TASK 1 =>
Reproduce the passage of the JDC Foundation text between "Jafriya Disaster Management" and "the Fixit Headquarters.", inclusive.
TASK 2 =>
Write what comes next in the article on JDC Foundation Pakistan, picking up after its final sentence.

[PROVIDED TEXT Boundary: Start]

JDC Foundation Pakistan
- Formation: 2009; 17 years ago
- Founder: Sibt-e-Jaafar Zaidi and Association of Students
- Type: NGO
- Legal status: Foundation
- Focus: Emergency Services, Martyred Shelters, Education, Healthcare, Ambulance Services
- Headquarters: B-24, Federal-B Area, Ancholi Block 20, Gulberg Town, Karachi
- Coordinates: 24°56′46″N 67°04′51″E﻿ / ﻿24.94610689575712°N 67.08079042137416°E
- Method: Donations and Grants
- Key people: Syed Zafar Abbas Jafri
- Website: www.jdcwelfare.org

= JDC Foundation =

Pakistani non-governmental organisation

Jafriya Disaster Management Cell Welfare Organization (JDC), commonly known as JDC Foundation Pakistan, is a welfare and non-governmental organization (NGO) mainly operating in Pakistan alongside the Fixit Headquarters.

It was established in 2009 by Sibt-e-Jaffaar Zaidi and some like-minded youths in Karachi. Syed Zafar Abbas Jafri was also one of its founding members.

[PROVIDED TEXT Boundary: End]
[DATA EXTRACTS Boundary: Start]

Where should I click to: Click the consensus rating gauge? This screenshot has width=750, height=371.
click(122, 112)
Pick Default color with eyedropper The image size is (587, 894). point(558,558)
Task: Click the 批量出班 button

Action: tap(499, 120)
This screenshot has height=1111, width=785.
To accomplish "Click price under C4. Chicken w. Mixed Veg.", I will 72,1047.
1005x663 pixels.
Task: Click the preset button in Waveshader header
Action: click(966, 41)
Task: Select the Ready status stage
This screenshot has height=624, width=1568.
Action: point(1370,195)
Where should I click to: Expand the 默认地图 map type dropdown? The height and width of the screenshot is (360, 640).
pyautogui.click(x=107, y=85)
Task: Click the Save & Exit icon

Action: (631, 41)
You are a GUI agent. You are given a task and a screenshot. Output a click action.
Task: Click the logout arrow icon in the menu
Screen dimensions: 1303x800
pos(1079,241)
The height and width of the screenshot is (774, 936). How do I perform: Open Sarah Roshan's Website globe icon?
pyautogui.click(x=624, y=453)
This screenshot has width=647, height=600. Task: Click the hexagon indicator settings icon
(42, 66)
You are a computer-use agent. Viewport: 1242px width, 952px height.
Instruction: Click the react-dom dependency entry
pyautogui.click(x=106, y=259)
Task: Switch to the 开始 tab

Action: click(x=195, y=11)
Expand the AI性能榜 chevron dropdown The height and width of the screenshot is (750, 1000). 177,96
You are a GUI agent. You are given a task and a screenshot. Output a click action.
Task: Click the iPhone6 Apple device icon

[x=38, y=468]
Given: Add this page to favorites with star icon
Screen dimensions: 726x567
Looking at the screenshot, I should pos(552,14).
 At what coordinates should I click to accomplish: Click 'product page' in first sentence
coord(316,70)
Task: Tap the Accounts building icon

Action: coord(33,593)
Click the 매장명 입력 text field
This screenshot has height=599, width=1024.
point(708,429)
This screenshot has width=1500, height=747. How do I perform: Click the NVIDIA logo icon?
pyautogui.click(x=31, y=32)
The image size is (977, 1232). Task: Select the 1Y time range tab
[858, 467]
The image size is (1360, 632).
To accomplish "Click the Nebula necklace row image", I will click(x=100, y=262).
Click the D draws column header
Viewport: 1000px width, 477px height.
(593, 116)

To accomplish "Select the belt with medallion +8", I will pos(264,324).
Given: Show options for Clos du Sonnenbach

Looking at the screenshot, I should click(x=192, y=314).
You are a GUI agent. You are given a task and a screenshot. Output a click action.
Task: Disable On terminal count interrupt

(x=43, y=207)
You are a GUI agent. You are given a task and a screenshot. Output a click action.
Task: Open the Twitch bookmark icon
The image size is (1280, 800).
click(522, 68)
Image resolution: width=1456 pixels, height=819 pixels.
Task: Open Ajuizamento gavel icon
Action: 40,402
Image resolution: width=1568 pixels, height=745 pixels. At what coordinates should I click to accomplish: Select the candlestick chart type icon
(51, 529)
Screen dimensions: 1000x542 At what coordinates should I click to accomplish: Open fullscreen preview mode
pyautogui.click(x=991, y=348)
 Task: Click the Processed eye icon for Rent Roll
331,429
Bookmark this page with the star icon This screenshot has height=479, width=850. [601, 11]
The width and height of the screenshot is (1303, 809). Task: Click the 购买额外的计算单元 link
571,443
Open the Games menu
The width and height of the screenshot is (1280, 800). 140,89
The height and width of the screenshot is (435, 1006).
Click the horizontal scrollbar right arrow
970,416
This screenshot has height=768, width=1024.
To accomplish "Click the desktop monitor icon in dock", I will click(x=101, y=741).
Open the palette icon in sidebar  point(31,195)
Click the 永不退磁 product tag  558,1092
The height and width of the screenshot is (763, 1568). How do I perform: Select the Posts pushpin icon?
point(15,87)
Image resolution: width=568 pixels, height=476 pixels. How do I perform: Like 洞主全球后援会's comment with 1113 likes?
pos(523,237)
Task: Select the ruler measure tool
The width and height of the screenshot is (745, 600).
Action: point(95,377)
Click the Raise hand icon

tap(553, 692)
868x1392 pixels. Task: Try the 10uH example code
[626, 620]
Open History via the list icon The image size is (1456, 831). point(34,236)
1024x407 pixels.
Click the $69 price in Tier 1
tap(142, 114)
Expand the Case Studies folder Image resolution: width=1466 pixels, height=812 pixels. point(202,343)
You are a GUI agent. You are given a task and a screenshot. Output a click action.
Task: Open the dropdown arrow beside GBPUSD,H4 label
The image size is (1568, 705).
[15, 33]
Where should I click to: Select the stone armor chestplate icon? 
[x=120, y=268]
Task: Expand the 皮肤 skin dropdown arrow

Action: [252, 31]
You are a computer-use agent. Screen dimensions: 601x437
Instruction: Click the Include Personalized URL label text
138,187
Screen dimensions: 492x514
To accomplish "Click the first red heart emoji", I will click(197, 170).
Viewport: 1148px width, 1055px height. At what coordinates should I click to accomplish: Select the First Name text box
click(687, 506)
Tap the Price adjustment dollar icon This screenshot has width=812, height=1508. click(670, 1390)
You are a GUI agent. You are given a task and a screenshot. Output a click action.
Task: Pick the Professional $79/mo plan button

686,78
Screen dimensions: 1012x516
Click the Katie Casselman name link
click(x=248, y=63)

[DATA EXTRACTS Boundary: End]

TASK OUTPUT 1 =>
Jafriya Disaster Management Cell Welfare Organization (JDC), commonly known as JDC Foundation Pakistan, is a welfare and non-governmental organization (NGO) mainly operating in Pakistan alongside the Fixit Headquarters.

TASK OUTPUT 2 =>
It operates an ambulance set-up all over Pakistan and helps in emergencies and efforts after disasters.

== Heatwave in Karachi ==
Dead bodies that cannot be spaced in other hospitals/cold-storage houses for hygienic storage due to the 2015 Pakistani heat wave emergency situation, JDC established a temporary cold storage at Numaish Chowrangi until arrangements for burial were made. The increase in sudden deaths the metropolitan Karachi faced led to the scarcity of gravesites for the burial of the dead. Thus JDC Foundation decided to help with cash for burial arrangements to overcome the in Karachi’s graveyards and funeral on time.

== Wall of Kindness ==
In Pakistan, JDC 2016 introduced the concept of “Diwar-e-Mehrbani” (Wall of Kindness) and “Bazaar-e-Mehrbani” (Market of Kindness), which was conducted at Expo Centre Karachi. Under the Wall of Kindness initiative, new and usable cloths are hung on the wall at a selected place to carry away and use of needy people.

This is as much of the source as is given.